## Brief
Copy the data below verbatim, leaving no line out.

================

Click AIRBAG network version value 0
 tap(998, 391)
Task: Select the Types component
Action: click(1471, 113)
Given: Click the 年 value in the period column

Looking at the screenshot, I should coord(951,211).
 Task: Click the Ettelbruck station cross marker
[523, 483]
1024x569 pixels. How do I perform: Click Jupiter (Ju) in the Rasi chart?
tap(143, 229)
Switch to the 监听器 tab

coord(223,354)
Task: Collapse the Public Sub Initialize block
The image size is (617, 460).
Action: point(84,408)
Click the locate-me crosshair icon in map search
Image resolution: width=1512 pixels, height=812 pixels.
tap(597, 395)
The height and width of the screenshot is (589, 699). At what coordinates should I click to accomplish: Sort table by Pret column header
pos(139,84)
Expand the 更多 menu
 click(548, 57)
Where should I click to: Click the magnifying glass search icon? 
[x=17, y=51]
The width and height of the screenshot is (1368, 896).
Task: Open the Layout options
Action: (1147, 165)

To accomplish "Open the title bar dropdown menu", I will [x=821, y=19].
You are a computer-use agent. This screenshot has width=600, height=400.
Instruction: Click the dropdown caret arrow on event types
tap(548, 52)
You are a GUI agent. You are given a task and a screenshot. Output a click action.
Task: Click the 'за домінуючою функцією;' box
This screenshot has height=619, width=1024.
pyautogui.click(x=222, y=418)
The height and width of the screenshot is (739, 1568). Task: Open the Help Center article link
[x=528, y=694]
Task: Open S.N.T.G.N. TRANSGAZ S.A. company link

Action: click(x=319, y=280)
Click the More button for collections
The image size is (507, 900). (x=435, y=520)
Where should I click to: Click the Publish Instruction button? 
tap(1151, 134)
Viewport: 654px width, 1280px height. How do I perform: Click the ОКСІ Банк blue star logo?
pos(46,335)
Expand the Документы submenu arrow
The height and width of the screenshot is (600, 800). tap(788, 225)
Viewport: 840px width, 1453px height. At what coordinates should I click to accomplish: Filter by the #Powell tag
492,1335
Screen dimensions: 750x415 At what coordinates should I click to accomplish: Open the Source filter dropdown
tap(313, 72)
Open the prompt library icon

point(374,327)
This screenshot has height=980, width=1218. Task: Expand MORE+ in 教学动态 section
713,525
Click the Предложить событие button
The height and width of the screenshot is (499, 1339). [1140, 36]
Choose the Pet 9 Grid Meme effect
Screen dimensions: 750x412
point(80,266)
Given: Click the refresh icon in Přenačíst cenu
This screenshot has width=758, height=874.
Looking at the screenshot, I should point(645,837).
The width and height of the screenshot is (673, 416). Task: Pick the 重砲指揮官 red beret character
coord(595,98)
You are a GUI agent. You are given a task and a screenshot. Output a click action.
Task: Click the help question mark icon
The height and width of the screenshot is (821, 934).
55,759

================

## Worked solution
Click AIRBAG network version value 0
 tap(998, 391)
Task: Select the Types component
Action: click(1471, 113)
Given: Click the 年 value in the period column

Looking at the screenshot, I should coord(951,211).
 Task: Click the Ettelbruck station cross marker
[523, 483]
1024x569 pixels. How do I perform: Click Jupiter (Ju) in the Rasi chart?
tap(143, 229)
Switch to the 监听器 tab

coord(223,354)
Task: Collapse the Public Sub Initialize block
The image size is (617, 460).
Action: point(84,408)
Click the locate-me crosshair icon in map search
Image resolution: width=1512 pixels, height=812 pixels.
tap(597, 395)
The height and width of the screenshot is (589, 699). At what coordinates should I click to accomplish: Sort table by Pret column header
pos(139,84)
Expand the 更多 menu
 click(548, 57)
Where should I click to: Click the magnifying glass search icon? 
[x=17, y=51]
The width and height of the screenshot is (1368, 896).
Task: Open the Layout options
Action: (1147, 165)

To accomplish "Open the title bar dropdown menu", I will [x=821, y=19].
You are a computer-use agent. This screenshot has width=600, height=400.
Instruction: Click the dropdown caret arrow on event types
tap(548, 52)
You are a GUI agent. You are given a task and a screenshot. Output a click action.
Task: Click the 'за домінуючою функцією;' box
This screenshot has height=619, width=1024.
pyautogui.click(x=222, y=418)
The height and width of the screenshot is (739, 1568). Task: Open the Help Center article link
[x=528, y=694]
Task: Open S.N.T.G.N. TRANSGAZ S.A. company link

Action: click(x=319, y=280)
Click the More button for collections
The image size is (507, 900). (x=435, y=520)
Where should I click to: Click the Publish Instruction button? 
tap(1151, 134)
Viewport: 654px width, 1280px height. How do I perform: Click the ОКСІ Банк blue star logo?
pos(46,335)
Expand the Документы submenu arrow
The height and width of the screenshot is (600, 800). tap(788, 225)
Viewport: 840px width, 1453px height. At what coordinates should I click to accomplish: Filter by the #Powell tag
492,1335
Screen dimensions: 750x415 At what coordinates should I click to accomplish: Open the Source filter dropdown
tap(313, 72)
Open the prompt library icon

point(374,327)
This screenshot has height=980, width=1218. Task: Expand MORE+ in 教学动态 section
713,525
Click the Предложить событие button
The height and width of the screenshot is (499, 1339). [1140, 36]
Choose the Pet 9 Grid Meme effect
Screen dimensions: 750x412
point(80,266)
Given: Click the refresh icon in Přenačíst cenu
This screenshot has width=758, height=874.
Looking at the screenshot, I should point(645,837).
The width and height of the screenshot is (673, 416). Task: Pick the 重砲指揮官 red beret character
coord(595,98)
You are a GUI agent. You are given a task and a screenshot. Output a click action.
Task: Click the help question mark icon
The height and width of the screenshot is (821, 934).
55,759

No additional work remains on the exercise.